Languages with rich morphology generate far more word variations

  • English: "run" → runs, running, ran (4 forms)
  • Turkish: Single root → 50+ forms with suffixes
  • Arabic: Root system → thousands of variations
  • Hindi: Complex verb conjugations with gender/number/tense

Tokenizers can't learn compact patterns for high-variation, low-data languages.


3. Unicode Encoding Overhead

Different scripts need different byte counts:

  • Latin: 1 byte per character
  • Cyrillic: 2 bytes per character
  • Devanagari/Tamil: 3+ bytes per character

More bytes = more tokens = higher cost—even for the same semantic content.


Real-World Cost Impact

Here's what tokenization inequality means for actual business applications:


Customer Support Chatbot (10,000 messages/day)

  • English: \$16,425/year
  • Spanish: \$24,638/year (+50%, +\$8,213)
  • Hindi: \$82,125/year (+400%, +\$65,700)


Content Generation Platform (1M words/month)

  • English: \$14,400/year
  • Spanish: \$21,600/year
  • Hindi: \$72,000/year


Document Translation Service (100K words/day)

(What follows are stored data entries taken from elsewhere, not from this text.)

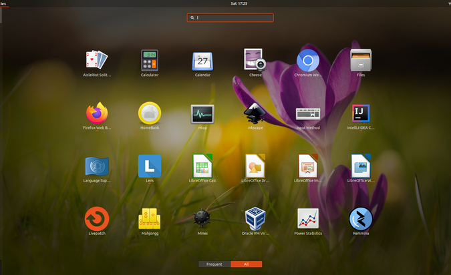451x275 pixels.
Task: Open LibreOffice Calc spreadsheet
Action: [202, 166]
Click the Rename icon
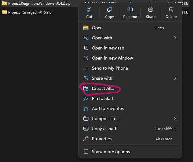The image size is (193, 162). pyautogui.click(x=130, y=10)
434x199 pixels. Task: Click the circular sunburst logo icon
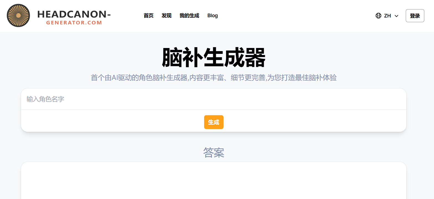(18, 16)
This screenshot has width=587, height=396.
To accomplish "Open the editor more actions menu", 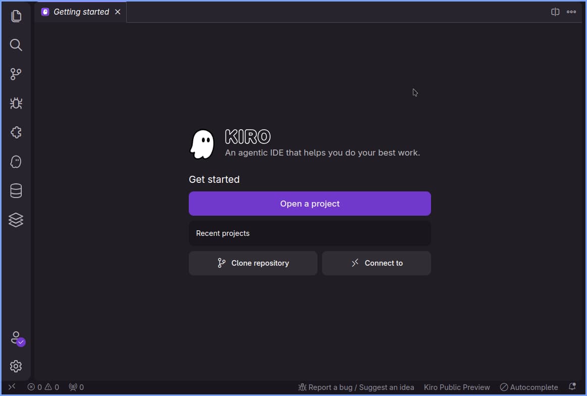I will [x=571, y=12].
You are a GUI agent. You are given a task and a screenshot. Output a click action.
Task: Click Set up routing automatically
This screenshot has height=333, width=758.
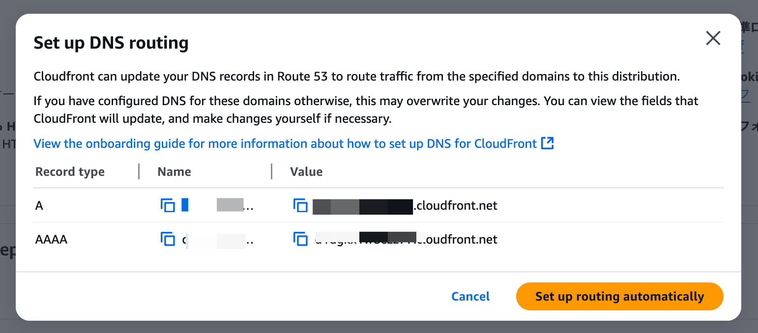619,296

  • English: \$65,700/year
  • Spanish: \$98,550/year (+\$32,850)
  • Hindi: \$328,500/year (+\$262,800)


Code Assistant (50K queries/day)

  • English: \$91,250/year
  • Spanish: \$136,875/year
  • Hindi: \$456,250/year (+\$365,000)


Bottom line: A company serving Hindi users pays \$262,800-\$365,000 more annually than an identical English service.

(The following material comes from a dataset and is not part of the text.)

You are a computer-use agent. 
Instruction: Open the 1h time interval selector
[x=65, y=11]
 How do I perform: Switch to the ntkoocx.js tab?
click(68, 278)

The Socioeconomic Dimension


Research reveals a disturbing -0.5 correlation between a country's Human Development Index and LLM tokenization cost.
Translation: Less developed countries often speak languages that cost more to process.

  • Users in developing nations pay premium rates
  • Communities with fewer resources face higher AI barriers
  • This creates "double unfairness" in AI democratization


Example: A startup in India building a Hindi customer service bot pays 5x more than a US competitor despite likely having far less funding.


The Future of Fair AI


Language should never determine how much intelligence costs. Yet today, the world’s most spoken tongues pay a silent premium just to access the same models. Fixing this isn’t about optimization it’s about fairness. Until every language is tokenized equally, AI remains fluent in inequality.